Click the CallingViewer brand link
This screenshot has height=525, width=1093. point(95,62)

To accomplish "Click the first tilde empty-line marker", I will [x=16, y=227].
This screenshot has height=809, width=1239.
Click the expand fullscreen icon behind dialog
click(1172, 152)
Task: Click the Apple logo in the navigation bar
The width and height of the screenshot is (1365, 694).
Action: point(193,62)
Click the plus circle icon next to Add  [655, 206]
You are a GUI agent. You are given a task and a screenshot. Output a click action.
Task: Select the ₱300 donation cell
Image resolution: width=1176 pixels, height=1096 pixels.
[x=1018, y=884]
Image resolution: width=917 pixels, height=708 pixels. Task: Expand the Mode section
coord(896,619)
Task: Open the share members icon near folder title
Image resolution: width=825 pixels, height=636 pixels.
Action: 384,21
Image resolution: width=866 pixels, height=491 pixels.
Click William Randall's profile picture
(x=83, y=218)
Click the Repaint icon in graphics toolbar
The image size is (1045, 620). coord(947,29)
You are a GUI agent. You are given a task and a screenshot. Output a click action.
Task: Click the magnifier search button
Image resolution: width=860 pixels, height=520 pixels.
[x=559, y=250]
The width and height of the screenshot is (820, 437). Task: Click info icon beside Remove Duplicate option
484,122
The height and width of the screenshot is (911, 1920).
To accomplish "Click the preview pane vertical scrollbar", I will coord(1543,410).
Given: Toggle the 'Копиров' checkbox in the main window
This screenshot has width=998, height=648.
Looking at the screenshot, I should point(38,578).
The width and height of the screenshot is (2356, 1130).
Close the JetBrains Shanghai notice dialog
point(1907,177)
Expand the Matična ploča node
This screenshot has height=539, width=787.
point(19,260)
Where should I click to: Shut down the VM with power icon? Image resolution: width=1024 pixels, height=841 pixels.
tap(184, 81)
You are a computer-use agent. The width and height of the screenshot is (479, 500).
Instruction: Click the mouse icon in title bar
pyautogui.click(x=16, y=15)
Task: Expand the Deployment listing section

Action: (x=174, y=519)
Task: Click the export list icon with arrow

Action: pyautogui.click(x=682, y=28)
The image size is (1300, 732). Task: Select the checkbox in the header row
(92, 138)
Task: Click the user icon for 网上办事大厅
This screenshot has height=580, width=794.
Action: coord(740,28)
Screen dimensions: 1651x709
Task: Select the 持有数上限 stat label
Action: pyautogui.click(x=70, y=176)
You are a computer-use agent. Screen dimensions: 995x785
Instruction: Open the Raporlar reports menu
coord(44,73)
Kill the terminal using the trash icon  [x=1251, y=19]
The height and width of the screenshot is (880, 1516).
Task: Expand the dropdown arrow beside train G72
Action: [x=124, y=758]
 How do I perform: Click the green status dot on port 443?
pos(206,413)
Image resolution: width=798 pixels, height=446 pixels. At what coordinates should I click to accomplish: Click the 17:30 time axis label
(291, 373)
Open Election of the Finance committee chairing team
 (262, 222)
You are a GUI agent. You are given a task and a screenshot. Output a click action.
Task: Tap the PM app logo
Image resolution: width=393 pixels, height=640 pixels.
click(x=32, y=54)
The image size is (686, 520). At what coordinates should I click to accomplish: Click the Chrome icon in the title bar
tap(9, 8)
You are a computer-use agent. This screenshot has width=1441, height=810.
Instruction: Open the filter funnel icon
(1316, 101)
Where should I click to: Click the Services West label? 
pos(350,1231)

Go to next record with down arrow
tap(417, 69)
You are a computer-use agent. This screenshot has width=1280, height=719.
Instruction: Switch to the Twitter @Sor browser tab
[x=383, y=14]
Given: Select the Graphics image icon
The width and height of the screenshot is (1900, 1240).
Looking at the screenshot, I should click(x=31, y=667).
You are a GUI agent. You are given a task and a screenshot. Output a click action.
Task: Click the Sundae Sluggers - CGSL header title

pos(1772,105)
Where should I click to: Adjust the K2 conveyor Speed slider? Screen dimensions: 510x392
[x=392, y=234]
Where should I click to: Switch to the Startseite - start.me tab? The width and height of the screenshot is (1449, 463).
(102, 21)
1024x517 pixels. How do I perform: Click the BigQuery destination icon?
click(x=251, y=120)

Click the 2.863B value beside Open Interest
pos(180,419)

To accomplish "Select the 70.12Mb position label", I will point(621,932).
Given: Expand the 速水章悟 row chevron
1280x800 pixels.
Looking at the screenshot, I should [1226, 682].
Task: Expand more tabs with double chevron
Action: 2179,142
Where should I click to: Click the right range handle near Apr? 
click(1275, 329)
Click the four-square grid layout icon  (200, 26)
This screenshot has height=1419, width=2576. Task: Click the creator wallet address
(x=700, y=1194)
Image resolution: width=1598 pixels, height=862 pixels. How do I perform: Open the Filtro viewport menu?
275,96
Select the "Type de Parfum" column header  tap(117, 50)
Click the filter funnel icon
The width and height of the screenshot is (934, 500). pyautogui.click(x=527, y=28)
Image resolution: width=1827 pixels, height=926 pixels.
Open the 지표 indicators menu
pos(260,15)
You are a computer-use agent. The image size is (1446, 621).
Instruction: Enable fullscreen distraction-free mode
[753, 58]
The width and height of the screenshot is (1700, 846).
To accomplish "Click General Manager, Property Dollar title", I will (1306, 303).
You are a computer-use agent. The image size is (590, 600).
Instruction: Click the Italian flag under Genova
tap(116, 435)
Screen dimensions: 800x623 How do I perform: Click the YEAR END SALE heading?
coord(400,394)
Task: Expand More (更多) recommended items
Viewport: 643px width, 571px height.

> **Goal of the exercise**: Output all of the data above again, line for line, exactly as it appears.

> **Written answer**:
Click the CallingViewer brand link
This screenshot has height=525, width=1093. point(95,62)

To accomplish "Click the first tilde empty-line marker", I will [x=16, y=227].
This screenshot has height=809, width=1239.
Click the expand fullscreen icon behind dialog
click(1172, 152)
Task: Click the Apple logo in the navigation bar
The width and height of the screenshot is (1365, 694).
Action: point(193,62)
Click the plus circle icon next to Add  [655, 206]
You are a GUI agent. You are given a task and a screenshot. Output a click action.
Task: Select the ₱300 donation cell
Image resolution: width=1176 pixels, height=1096 pixels.
[x=1018, y=884]
Image resolution: width=917 pixels, height=708 pixels. Task: Expand the Mode section
coord(896,619)
Task: Open the share members icon near folder title
Image resolution: width=825 pixels, height=636 pixels.
Action: 384,21
Image resolution: width=866 pixels, height=491 pixels.
Click William Randall's profile picture
(x=83, y=218)
Click the Repaint icon in graphics toolbar
The image size is (1045, 620). coord(947,29)
You are a GUI agent. You are given a task and a screenshot. Output a click action.
Task: Click the magnifier search button
Image resolution: width=860 pixels, height=520 pixels.
[x=559, y=250]
The width and height of the screenshot is (820, 437). Task: Click info icon beside Remove Duplicate option
484,122
The height and width of the screenshot is (911, 1920).
To accomplish "Click the preview pane vertical scrollbar", I will coord(1543,410).
Given: Toggle the 'Копиров' checkbox in the main window
This screenshot has width=998, height=648.
Looking at the screenshot, I should point(38,578).
The width and height of the screenshot is (2356, 1130).
Close the JetBrains Shanghai notice dialog
point(1907,177)
Expand the Matična ploča node
This screenshot has height=539, width=787.
point(19,260)
Where should I click to: Shut down the VM with power icon? Image resolution: width=1024 pixels, height=841 pixels.
tap(184, 81)
You are a computer-use agent. The width and height of the screenshot is (479, 500).
Instruction: Click the mouse icon in title bar
pyautogui.click(x=16, y=15)
Task: Expand the Deployment listing section

Action: (x=174, y=519)
Task: Click the export list icon with arrow

Action: pyautogui.click(x=682, y=28)
The image size is (1300, 732). Task: Select the checkbox in the header row
(92, 138)
Task: Click the user icon for 网上办事大厅
This screenshot has height=580, width=794.
Action: coord(740,28)
Screen dimensions: 1651x709
Task: Select the 持有数上限 stat label
Action: pyautogui.click(x=70, y=176)
You are a computer-use agent. Screen dimensions: 995x785
Instruction: Open the Raporlar reports menu
coord(44,73)
Kill the terminal using the trash icon  [x=1251, y=19]
The height and width of the screenshot is (880, 1516).
Task: Expand the dropdown arrow beside train G72
Action: [x=124, y=758]
 How do I perform: Click the green status dot on port 443?
pos(206,413)
Image resolution: width=798 pixels, height=446 pixels. At what coordinates should I click to accomplish: Click the 17:30 time axis label
(291, 373)
Open Election of the Finance committee chairing team
 (262, 222)
You are a GUI agent. You are given a task and a screenshot. Output a click action.
Task: Tap the PM app logo
Image resolution: width=393 pixels, height=640 pixels.
click(x=32, y=54)
The image size is (686, 520). At what coordinates should I click to accomplish: Click the Chrome icon in the title bar
tap(9, 8)
You are a computer-use agent. This screenshot has width=1441, height=810.
Instruction: Open the filter funnel icon
(1316, 101)
Where should I click to: Click the Services West label? 
pos(350,1231)

Go to next record with down arrow
tap(417, 69)
You are a computer-use agent. This screenshot has width=1280, height=719.
Instruction: Switch to the Twitter @Sor browser tab
[x=383, y=14]
Given: Select the Graphics image icon
The width and height of the screenshot is (1900, 1240).
Looking at the screenshot, I should click(x=31, y=667).
You are a GUI agent. You are given a task and a screenshot. Output a click action.
Task: Click the Sundae Sluggers - CGSL header title

pos(1772,105)
Where should I click to: Adjust the K2 conveyor Speed slider? Screen dimensions: 510x392
[x=392, y=234]
Where should I click to: Switch to the Startseite - start.me tab? The width and height of the screenshot is (1449, 463).
(102, 21)
1024x517 pixels. How do I perform: Click the BigQuery destination icon?
click(x=251, y=120)

Click the 2.863B value beside Open Interest
pos(180,419)

To accomplish "Select the 70.12Mb position label", I will point(621,932).
Given: Expand the 速水章悟 row chevron
1280x800 pixels.
Looking at the screenshot, I should [1226, 682].
Task: Expand more tabs with double chevron
Action: 2179,142
Where should I click to: Click the right range handle near Apr? 
click(1275, 329)
Click the four-square grid layout icon  (200, 26)
This screenshot has height=1419, width=2576. Task: Click the creator wallet address
(x=700, y=1194)
Image resolution: width=1598 pixels, height=862 pixels. How do I perform: Open the Filtro viewport menu?
275,96
Select the "Type de Parfum" column header  tap(117, 50)
Click the filter funnel icon
The width and height of the screenshot is (934, 500). pyautogui.click(x=527, y=28)
Image resolution: width=1827 pixels, height=926 pixels.
Open the 지표 indicators menu
pos(260,15)
You are a computer-use agent. The image size is (1446, 621).
Instruction: Enable fullscreen distraction-free mode
[753, 58]
The width and height of the screenshot is (1700, 846).
To accomplish "Click General Manager, Property Dollar title", I will (1306, 303).
You are a computer-use agent. The image size is (590, 600).
Instruction: Click the Italian flag under Genova
tap(116, 435)
Screen dimensions: 800x623 How do I perform: Click the YEAR END SALE heading?
coord(400,394)
Task: Expand More (更多) recommended items
Viewport: 643px width, 571px height.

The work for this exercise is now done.